Consequently, the hacking presents two problems for a prosecutor, problems of the kind that recur in national security cases.

First, intelligence agency conclusions are not based on the “beyond a reasonable doubt” standard of proof that applies in criminal prosecutions. Intelligence analysis is very different from law-enforcement in this regard. Intelligence deals in probabilities and relies heavily on information that would be inadmissible under courtroom rules of evidence. In addition, intelligence analysis has no presumption of innocence. If the FBI suspects that you, John Q. Citizen, have committed a crime, the Bureau’s criminal investigators know they must overcome the hurdle that the judge will tell the jury you are innocent unless they can convincingly prove otherwise. But the FBI’s intelligence agents never presume that Vladimir Putin is innocent.

Second, even if there exists proof that would satisfy the demanding “beyond a reasonable doubt” standard, such evidence may not be usable in court. Exposing it might, for example, blow a critical intelligence-collection program; or if the information was provided by a foreign intelligence service, it might have been shared with the U.S. subject to a non-disclosure agreement. Thus, even if our intelligence agencies are right that Russia is the hacker – again, I assume they are – there may not be sufficient courtroom evidence to prove that they are right.

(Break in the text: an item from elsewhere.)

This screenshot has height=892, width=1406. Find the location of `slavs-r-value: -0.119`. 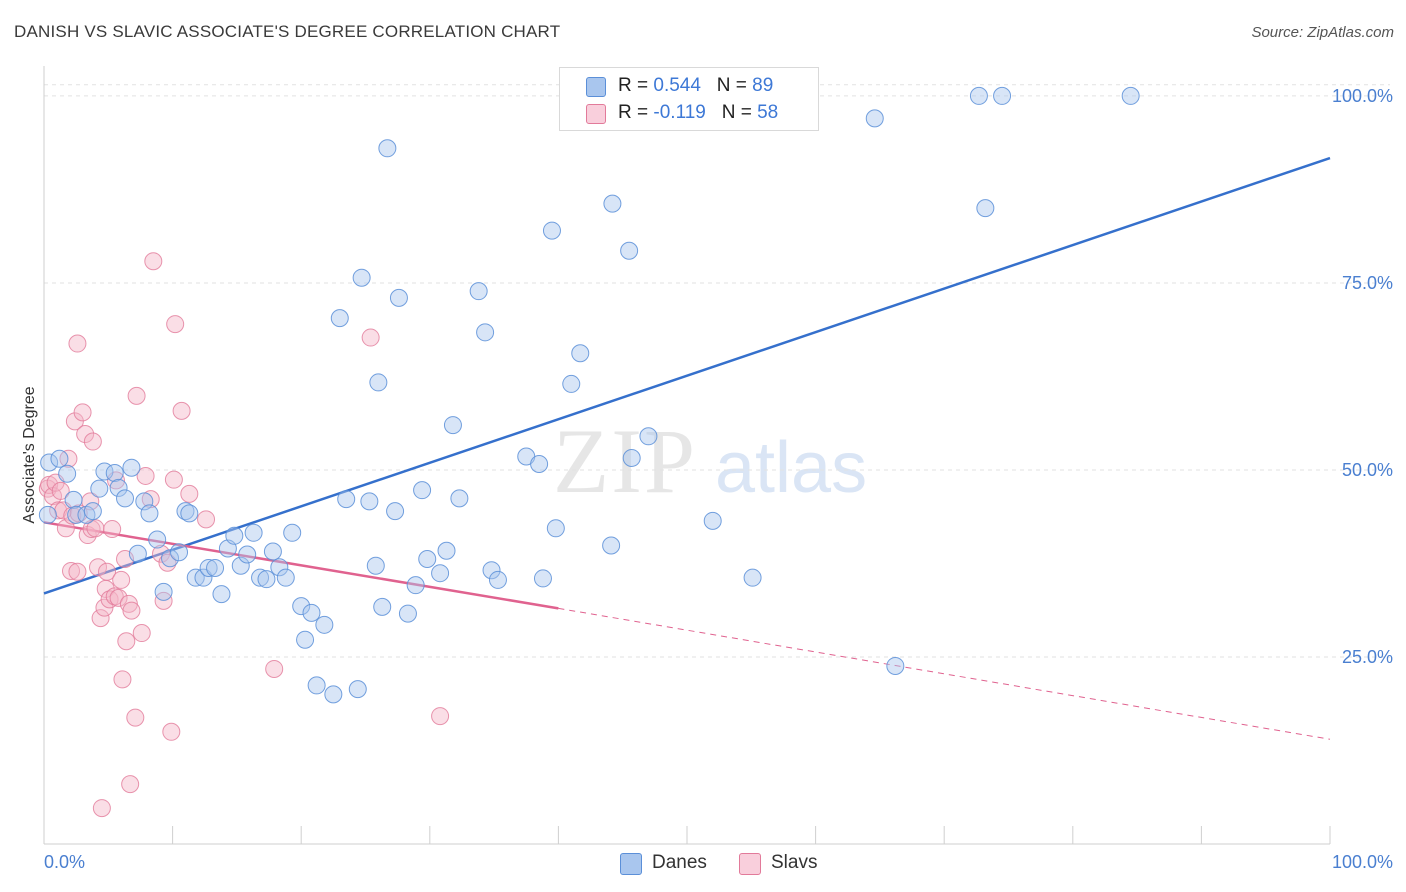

So on the face of things, there is only one known crime (hacking), there is no evidence of participation in it by President Trump or his campaign, and it may not even be provable against the country our intelligence agencies believe committed it, much less against lesser and non-culpable players. This, undoubtedly, is why the FBI, which has been looking at this matter for over 10 months, has been investigating it as a counterintelligence matter, not a criminal matter.

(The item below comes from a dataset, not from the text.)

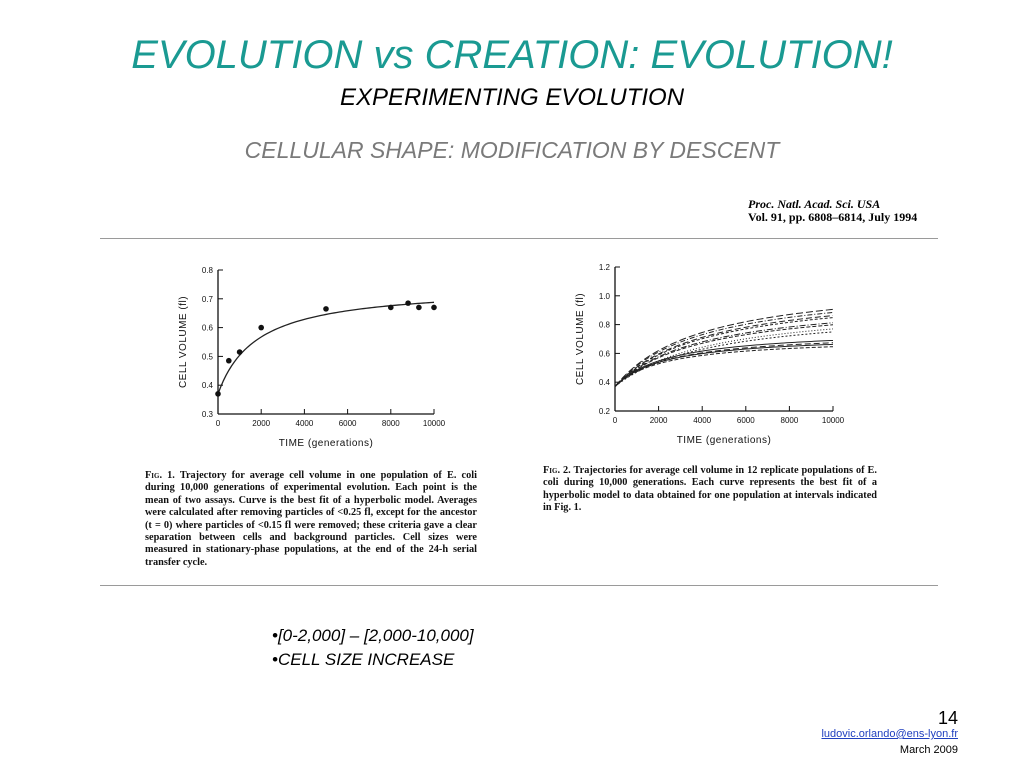 The width and height of the screenshot is (1024, 768). I want to click on slide-date: March 2009, so click(928, 750).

It is highly unlikely that the hacking had any material impact on the election – Democrats claimed for a year-and-a-half that Mrs. Clinton’s own potentially criminal emails were not a problem; how could a comparatively few merely embarrassing emails of the more obscure John Podesta have been a problem? In any event, whatever activities people of various connections to Trump may have been “colluding” in with Russia over the years, they are either not criminal or not relevant to the election – or both.

Unquestionably, Russia’s perfidy should be aggressively investigated. There should be accountability regarding any American who participated in it (and any American official who may have exploited the amorphous Russia counterintelligence investigation as a pretext to conduct political spying on the opposition party). But these are not criminal transactions fit for courtroom prosecution; they are national security matters fit for counterintelligence and congressional inquiries.

So why, then, do Democrats want a special prosecutor? Because the appointment of one would presume the existence of the thing they have not been able to demonstrate, namely: that a crime has been committed. They would be able to argue, à la Watergate, “We already know someone in the administration belongs in jail – otherwise, why would we have this prosecutor?”

That is not the way it’s supposed to work. An investigation by a prosecutor is triggered by a good-faith belief that a prosecutable crime has been committed. Prosecutors are not supposed to be assigned in order to investigate (and investigate … and investigate …) whether there is a good faith basis to investigate. The surgeon does not start cutting until we know the patient needs surgery.

When Democrats and the media echo chamber demand the appointment of a special prosecutor, the reply should be: To prosecute what crime? “Collusion” is not an answer to that question; and if the question cannot be answered, that should be the end of the conversation.